Verwezen zij naar wat hiervoor ten aanzien van het onder 2 ten laste gelegde is overwogen.
Gelet hierop ziet de rechtbank aanleiding om verdachte ook voor het onder 3 ten laste gelegde vrij te spreken
Ten aanzien van het onder 4 ten laste gelegde:
Bij een doorzoeking op 13 september 2016 in de woning van verdachte aan de [adres 7] is een tankpas (Esso) op naam van glasmontage [bedrijf] aangetroffen die
afkomstig is uit een tussen 21 mei 2016 om 17:00 uur en 22 mei 2016 om 08:00 uur aan [adres 8] te Zwolle gestolen VW Transporter.
De rechtbank is met de officier van justitie en de verdediging van oordeel dat niet wettig en overtuigend bewezen kan worden dat verdachte zich schuldig heeft gemaakt aan de onder 4 ten laste gelegde opzetheling van de tankpas. Hiertoe is redengevend dat er meerdere personen van de woning gebruik maakten. Daarom is niet wettig en overtuigend bewezen dat verdachte de tankpas voorhanden heeft gehad.

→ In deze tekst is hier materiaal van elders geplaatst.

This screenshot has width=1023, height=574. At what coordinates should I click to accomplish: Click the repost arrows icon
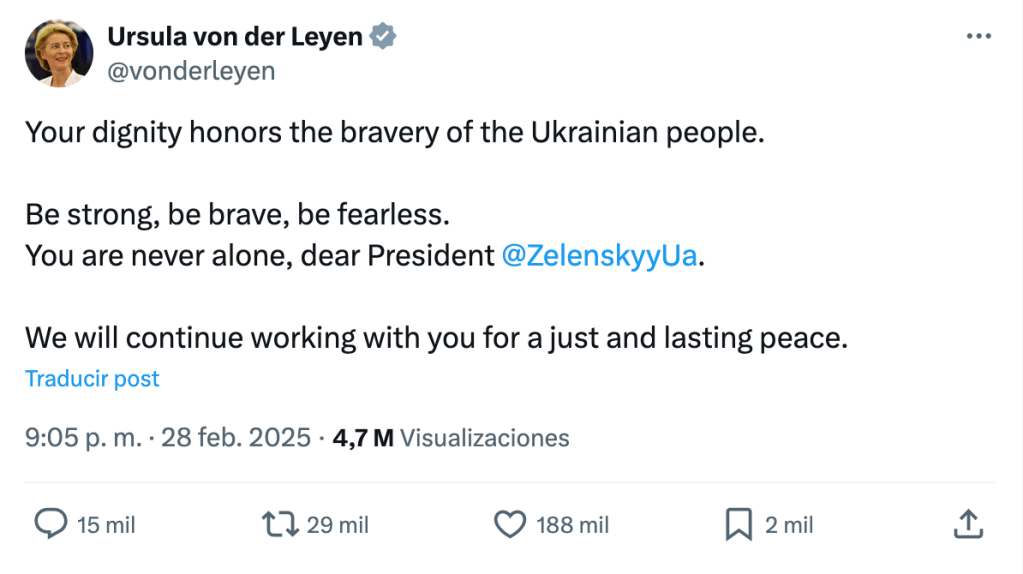(279, 524)
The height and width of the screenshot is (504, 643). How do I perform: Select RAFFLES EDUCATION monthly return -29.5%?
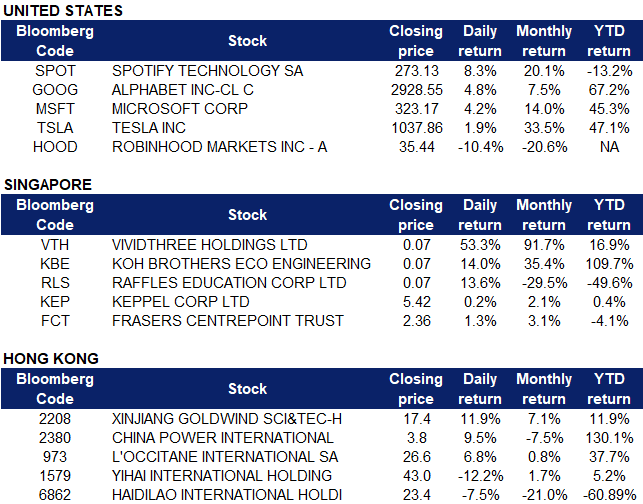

Gelet op het voorgaande dient verdachte integraal te worden vrijgesproken.

5.De beslissing

De rechtbank:
bewezenverklaring
- verklaart niet bewezen dat verdachte het onder 1, 2, 3 en 4 tenlastegelegde heeft begaan en spreekt hem daarvan vrij;
Dit vonnis is gewezen door mr. V.P.K. van Rosmalen, voorzitter, mr. F. van der Maden en mr. E. Leentjes, rechters, in tegenwoordigheid van mr. H.R. Lageveen, griffier, en is in het openbaar uitgesproken op 4 juli 2017.